# Directions for this task
Repeat only the stretch of lines below that runs from the line with "Open the refresh interval dropdown" through the line with "Click the green Plan finished checkmark icon", unaltered.

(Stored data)
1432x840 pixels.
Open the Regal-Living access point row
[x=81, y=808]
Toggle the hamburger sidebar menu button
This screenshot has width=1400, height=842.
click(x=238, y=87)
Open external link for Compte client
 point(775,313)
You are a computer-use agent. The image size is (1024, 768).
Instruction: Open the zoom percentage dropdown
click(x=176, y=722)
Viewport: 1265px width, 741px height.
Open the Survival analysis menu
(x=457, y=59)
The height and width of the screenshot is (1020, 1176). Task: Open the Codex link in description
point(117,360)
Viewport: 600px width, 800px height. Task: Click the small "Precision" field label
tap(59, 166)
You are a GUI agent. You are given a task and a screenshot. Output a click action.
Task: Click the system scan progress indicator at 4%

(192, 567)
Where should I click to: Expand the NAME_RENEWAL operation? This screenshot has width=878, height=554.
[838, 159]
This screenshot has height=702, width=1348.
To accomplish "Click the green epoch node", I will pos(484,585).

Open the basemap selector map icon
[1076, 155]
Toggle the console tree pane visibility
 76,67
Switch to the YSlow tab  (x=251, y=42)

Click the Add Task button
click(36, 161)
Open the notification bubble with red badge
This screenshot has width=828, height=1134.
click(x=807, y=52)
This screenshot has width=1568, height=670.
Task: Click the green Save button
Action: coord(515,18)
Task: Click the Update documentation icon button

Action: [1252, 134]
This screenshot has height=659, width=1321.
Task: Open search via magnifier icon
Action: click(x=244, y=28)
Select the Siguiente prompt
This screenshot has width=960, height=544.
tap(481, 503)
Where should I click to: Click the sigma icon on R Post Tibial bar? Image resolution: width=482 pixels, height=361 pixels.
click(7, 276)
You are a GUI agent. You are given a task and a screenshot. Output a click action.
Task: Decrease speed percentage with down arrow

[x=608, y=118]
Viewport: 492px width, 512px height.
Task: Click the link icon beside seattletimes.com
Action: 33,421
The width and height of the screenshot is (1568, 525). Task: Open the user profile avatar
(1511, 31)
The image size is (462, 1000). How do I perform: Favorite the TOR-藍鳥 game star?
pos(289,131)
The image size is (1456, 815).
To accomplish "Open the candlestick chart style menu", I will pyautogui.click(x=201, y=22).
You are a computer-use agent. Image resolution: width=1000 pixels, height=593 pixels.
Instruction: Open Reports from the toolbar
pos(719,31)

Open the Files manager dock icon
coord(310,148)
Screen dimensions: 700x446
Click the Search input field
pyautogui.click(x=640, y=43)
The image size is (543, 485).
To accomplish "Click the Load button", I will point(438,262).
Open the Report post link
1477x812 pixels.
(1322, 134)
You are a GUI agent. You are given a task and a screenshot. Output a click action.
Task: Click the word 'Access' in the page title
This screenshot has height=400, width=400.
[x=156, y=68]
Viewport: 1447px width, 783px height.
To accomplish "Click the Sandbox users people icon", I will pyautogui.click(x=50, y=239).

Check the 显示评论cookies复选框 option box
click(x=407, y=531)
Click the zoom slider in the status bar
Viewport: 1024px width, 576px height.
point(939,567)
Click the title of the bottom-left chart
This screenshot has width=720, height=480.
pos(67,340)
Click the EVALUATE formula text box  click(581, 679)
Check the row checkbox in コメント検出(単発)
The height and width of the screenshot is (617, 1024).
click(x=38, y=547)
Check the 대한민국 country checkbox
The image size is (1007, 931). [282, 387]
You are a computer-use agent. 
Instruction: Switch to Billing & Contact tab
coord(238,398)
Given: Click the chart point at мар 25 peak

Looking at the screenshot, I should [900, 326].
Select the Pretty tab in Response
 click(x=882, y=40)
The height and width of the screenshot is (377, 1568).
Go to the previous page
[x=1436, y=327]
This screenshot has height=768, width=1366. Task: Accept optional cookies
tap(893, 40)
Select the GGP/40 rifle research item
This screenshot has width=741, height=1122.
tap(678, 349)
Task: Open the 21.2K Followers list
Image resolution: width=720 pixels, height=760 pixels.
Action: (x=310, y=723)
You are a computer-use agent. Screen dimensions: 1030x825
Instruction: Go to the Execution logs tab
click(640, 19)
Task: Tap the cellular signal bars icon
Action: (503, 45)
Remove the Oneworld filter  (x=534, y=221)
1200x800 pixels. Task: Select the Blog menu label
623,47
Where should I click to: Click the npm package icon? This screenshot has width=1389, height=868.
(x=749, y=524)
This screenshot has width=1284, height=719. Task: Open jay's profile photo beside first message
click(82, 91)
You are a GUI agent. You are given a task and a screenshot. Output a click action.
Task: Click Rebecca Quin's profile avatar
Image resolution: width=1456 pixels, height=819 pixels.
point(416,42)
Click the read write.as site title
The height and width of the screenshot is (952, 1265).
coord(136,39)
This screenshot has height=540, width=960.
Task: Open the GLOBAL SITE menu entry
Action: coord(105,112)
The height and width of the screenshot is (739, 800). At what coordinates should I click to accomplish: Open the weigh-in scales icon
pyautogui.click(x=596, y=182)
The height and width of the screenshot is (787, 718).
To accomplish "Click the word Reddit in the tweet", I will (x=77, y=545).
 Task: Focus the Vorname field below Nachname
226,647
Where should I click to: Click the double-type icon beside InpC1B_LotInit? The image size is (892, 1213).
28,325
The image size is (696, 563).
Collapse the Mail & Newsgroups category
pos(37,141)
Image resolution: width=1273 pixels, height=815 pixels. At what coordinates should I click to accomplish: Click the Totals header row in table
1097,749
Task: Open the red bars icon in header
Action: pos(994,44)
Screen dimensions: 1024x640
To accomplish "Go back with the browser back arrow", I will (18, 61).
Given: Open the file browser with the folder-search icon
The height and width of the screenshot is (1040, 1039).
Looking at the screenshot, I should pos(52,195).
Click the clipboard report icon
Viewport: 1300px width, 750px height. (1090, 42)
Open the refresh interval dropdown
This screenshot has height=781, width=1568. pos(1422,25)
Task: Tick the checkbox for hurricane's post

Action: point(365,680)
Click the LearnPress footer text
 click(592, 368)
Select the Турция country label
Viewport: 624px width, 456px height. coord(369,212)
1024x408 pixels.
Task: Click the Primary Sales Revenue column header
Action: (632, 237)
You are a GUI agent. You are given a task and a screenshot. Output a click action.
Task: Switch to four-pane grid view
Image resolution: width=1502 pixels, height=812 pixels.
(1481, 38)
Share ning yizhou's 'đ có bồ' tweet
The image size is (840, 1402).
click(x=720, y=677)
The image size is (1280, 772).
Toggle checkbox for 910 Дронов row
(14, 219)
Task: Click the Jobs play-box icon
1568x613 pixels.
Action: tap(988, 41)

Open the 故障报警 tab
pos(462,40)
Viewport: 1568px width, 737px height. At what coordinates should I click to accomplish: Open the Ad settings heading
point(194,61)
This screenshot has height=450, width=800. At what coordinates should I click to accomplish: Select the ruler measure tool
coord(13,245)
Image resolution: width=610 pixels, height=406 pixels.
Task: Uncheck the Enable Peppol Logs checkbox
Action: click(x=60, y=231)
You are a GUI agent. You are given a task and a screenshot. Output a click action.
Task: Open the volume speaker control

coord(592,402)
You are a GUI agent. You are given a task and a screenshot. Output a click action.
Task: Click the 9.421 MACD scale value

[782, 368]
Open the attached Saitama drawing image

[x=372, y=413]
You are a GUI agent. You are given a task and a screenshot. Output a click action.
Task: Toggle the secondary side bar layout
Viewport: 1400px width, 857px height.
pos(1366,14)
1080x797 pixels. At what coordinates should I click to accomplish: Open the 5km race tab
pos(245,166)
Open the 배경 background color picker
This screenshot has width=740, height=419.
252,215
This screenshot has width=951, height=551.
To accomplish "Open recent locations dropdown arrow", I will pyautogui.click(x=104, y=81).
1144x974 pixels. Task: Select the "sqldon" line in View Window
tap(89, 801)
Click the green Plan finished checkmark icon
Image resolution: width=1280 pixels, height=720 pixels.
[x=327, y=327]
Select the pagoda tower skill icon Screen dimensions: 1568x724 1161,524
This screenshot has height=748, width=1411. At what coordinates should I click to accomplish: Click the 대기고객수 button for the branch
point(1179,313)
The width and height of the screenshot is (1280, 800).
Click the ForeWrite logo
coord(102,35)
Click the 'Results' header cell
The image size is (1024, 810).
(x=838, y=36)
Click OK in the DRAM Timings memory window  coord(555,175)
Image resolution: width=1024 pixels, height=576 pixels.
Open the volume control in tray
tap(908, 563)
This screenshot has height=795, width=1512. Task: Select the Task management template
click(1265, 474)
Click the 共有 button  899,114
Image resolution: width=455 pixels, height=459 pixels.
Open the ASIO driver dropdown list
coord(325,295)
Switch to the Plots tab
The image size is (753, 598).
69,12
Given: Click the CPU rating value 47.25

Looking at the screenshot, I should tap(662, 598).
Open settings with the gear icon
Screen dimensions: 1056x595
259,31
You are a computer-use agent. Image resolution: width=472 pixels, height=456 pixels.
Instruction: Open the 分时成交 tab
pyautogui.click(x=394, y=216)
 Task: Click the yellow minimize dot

# Solution to this problem
Open the refresh interval dropdown
This screenshot has height=781, width=1568. pos(1422,25)
Task: Tick the checkbox for hurricane's post

Action: point(365,680)
Click the LearnPress footer text
 click(592, 368)
Select the Турция country label
Viewport: 624px width, 456px height. coord(369,212)
1024x408 pixels.
Task: Click the Primary Sales Revenue column header
Action: (632, 237)
You are a GUI agent. You are given a task and a screenshot. Output a click action.
Task: Switch to four-pane grid view
Image resolution: width=1502 pixels, height=812 pixels.
(1481, 38)
Share ning yizhou's 'đ có bồ' tweet
The image size is (840, 1402).
click(x=720, y=677)
The image size is (1280, 772).
Toggle checkbox for 910 Дронов row
(14, 219)
Task: Click the Jobs play-box icon
1568x613 pixels.
Action: tap(988, 41)

Open the 故障报警 tab
pos(462,40)
Viewport: 1568px width, 737px height. At what coordinates should I click to accomplish: Open the Ad settings heading
point(194,61)
This screenshot has height=450, width=800. At what coordinates should I click to accomplish: Select the ruler measure tool
coord(13,245)
Image resolution: width=610 pixels, height=406 pixels.
Task: Uncheck the Enable Peppol Logs checkbox
Action: click(x=60, y=231)
You are a GUI agent. You are given a task and a screenshot. Output a click action.
Task: Open the volume speaker control

coord(592,402)
You are a GUI agent. You are given a task and a screenshot. Output a click action.
Task: Click the 9.421 MACD scale value

[782, 368]
Open the attached Saitama drawing image

[x=372, y=413]
You are a GUI agent. You are given a task and a screenshot. Output a click action.
Task: Toggle the secondary side bar layout
Viewport: 1400px width, 857px height.
pos(1366,14)
1080x797 pixels. At what coordinates should I click to accomplish: Open the 5km race tab
pos(245,166)
Open the 배경 background color picker
This screenshot has width=740, height=419.
252,215
This screenshot has width=951, height=551.
To accomplish "Open recent locations dropdown arrow", I will pyautogui.click(x=104, y=81).
1144x974 pixels. Task: Select the "sqldon" line in View Window
tap(89, 801)
Click the green Plan finished checkmark icon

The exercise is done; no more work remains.